On 05/13/2009 05:55 AM, Kevin Kofler wrote:
> Nathan Grennan wrote:
>>     I understand, but on the other hand does Fedora want a dozen bug
>> reports over Thunderbird being useless, because of a crappy default?
>
> The problem is that Fedora can't change anything in Thunderbird (nor
> Firefox) without upstream buy-in because the maintainer refuses to rename
> the programs and thus we're bound by Mozilla's strict (and IMHO completely
> unreasonable and unacceptable in the Free Software world) trademark policy.
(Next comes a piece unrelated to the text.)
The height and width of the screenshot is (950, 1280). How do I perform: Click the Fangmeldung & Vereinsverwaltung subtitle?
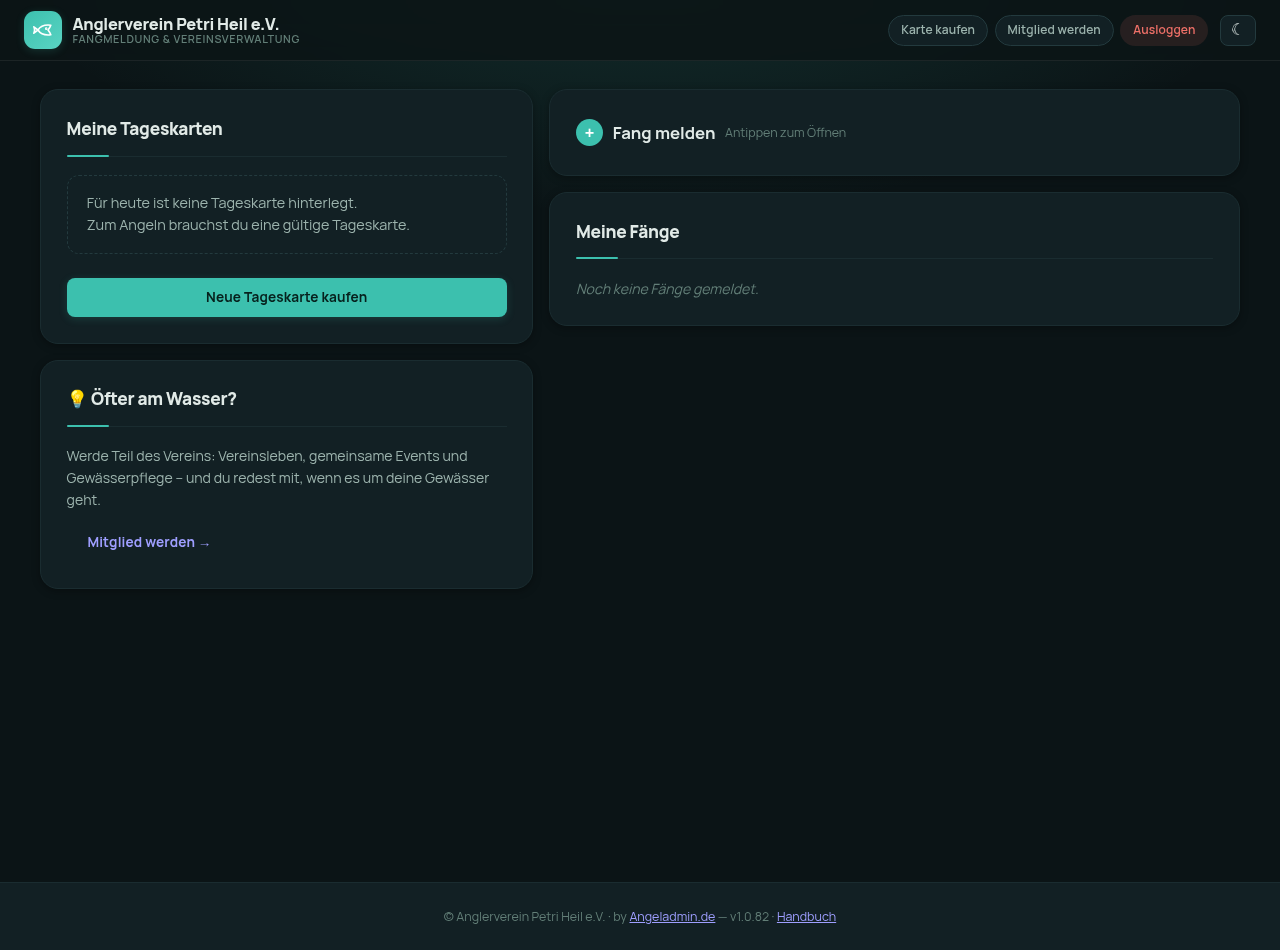[186, 40]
Actually, Fedora policy is to stick with upstream.  I did not create 
that policy, though I do agree with it and abide by it.  Forking is not 
my idea of playing nicely with upstream.  Additionally, Mozilla's policy 
is very similar to Fedora's policy.  If you find such policies 
offensive, you may wish to read Fedora's policy and re-evaluate your 
participation in the project.  Note that I am not recommending that, but 
if you feel strongly about this, then you need to do what you need to do.

> I'm really fed up of all the special treatment Mozilla is getting over this,
> for example the xulrunner/firefox/thunderbird stack is now the ONLY one
> excluded from provenpackager commits, if all projects worked like this
> (i.e. required upstream's approval for every single patch), Fedora would be
> completely unmaintainable.

Please do not confuse me with upstream.  I am the one who is ultimately 
accountable for the package.  Patches require MY approval.

As far as maintainability goes though, I don't see how adding a bunch of 
patches to a package helps that.  Keeping the patch set minimal is 
critical for maintainability across the stack.  Other distributions 
adding patches is the reason why some gecko-using projects have autoconf 
files check for Debian patches, else proceed as normal. 
Maintainability, woo!

> I really don't see why we don't just rename
> Firefox and Thunderbird like Debian is doing.

This sounds like an issue you ought to raise to the Fedora Board.  In 
the interest of full disclosure, I am currently serving on the Fedora Board.

But you're assuming that if I am forced to rename the package, I would 
maintain it differently.  The package's name or trademarks have no 
bearing on whether I think that adding random patches to an intricate 
chunk of code like a web browser will have a net negative effect on the 
web, the maintainability of the package, the maintainability of the 
related stack, and relations with upstream.

> (*) check who the primary maintainer of Firefox and Thunderbird in Fedora is
> and who he's involved with, draw your own conclusions...

Erm?  What do any of my special lady friends have to do with this?